I work about the matrix product and for that I compare different method.
For the moment, I compare the classical Cubblas method with the Fujimoto’s algorithm
The results between the two methods are at advantage for the Fuji algorithm, but after a comparison between the different step times (send data on the GPU, evaluated time and get the result). The difference (on two different GPU card) are only on the time read the result of the evaluation.

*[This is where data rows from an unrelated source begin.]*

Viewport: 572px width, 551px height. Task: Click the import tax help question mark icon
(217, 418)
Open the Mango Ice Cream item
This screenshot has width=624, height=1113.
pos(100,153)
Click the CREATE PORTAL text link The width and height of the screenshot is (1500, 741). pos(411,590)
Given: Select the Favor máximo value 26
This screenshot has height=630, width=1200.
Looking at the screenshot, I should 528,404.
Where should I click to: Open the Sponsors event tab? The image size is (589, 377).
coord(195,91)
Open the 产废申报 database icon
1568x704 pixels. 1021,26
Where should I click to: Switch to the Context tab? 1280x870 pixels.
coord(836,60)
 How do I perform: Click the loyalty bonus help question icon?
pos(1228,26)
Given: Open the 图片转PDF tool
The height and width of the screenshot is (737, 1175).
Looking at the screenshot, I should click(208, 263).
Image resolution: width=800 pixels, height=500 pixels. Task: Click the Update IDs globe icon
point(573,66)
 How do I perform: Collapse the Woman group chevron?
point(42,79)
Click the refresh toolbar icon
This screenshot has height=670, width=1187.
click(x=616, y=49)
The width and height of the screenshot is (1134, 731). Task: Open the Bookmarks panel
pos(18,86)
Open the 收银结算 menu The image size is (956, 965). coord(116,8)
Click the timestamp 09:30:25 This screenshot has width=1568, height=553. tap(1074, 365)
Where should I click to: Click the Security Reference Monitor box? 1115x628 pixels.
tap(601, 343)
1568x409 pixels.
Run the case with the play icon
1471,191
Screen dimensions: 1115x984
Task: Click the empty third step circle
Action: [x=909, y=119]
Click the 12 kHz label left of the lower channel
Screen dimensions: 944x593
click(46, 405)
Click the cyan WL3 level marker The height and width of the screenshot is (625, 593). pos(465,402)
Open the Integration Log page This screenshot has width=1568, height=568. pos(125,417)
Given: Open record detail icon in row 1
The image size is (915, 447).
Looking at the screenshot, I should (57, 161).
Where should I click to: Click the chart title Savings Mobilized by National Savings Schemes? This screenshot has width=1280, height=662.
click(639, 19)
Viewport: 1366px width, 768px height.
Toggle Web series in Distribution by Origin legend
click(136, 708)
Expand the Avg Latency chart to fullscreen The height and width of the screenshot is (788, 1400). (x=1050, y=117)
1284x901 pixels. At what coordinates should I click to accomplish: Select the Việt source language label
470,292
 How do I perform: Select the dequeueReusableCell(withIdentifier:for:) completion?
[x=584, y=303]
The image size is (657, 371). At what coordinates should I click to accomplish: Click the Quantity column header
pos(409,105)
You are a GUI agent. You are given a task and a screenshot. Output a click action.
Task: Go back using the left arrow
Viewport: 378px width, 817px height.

Time for send data on the GPU
Time to load result
The code for the cublas version is the following:
status = cublasAlloc(N*L, sizeof(d_A), (void**)&d_A); status = cublasAlloc(K*N, sizeof(d_B), (void**)&d_B); status = cublasAlloc(K*L, sizeof(d_C), (void**)&d_C); status = cublasSetVector(N*L, sizeof(h_A), h_A, 1, d_A, 1); status = cublasSetVector(K*N, sizeof(h_B), h_B, 1, d_B, 1); status = cublasSetVector(K*L, sizeof(h_C), h_C, 1, d_C, 1); float alpha = 1.0; float beta = 0.0; cublasSgemm('t', 'n', L, K, N, alpha, d_A, N, d_B, N, beta, d_C, N); status = cublasGetError(); status = cublasGetVector(K*L, sizeof(h_C), d_C, 1, res.mat, 1); status = cublasFree(d_A); status = cublasFree(d_B); status = cublasFree(d_C);
I don’t understand why the Cubblas version loose it performance on the final step of the evaluation, what is different between the Cubblas final result and a classical “kernel” result explaining this difference?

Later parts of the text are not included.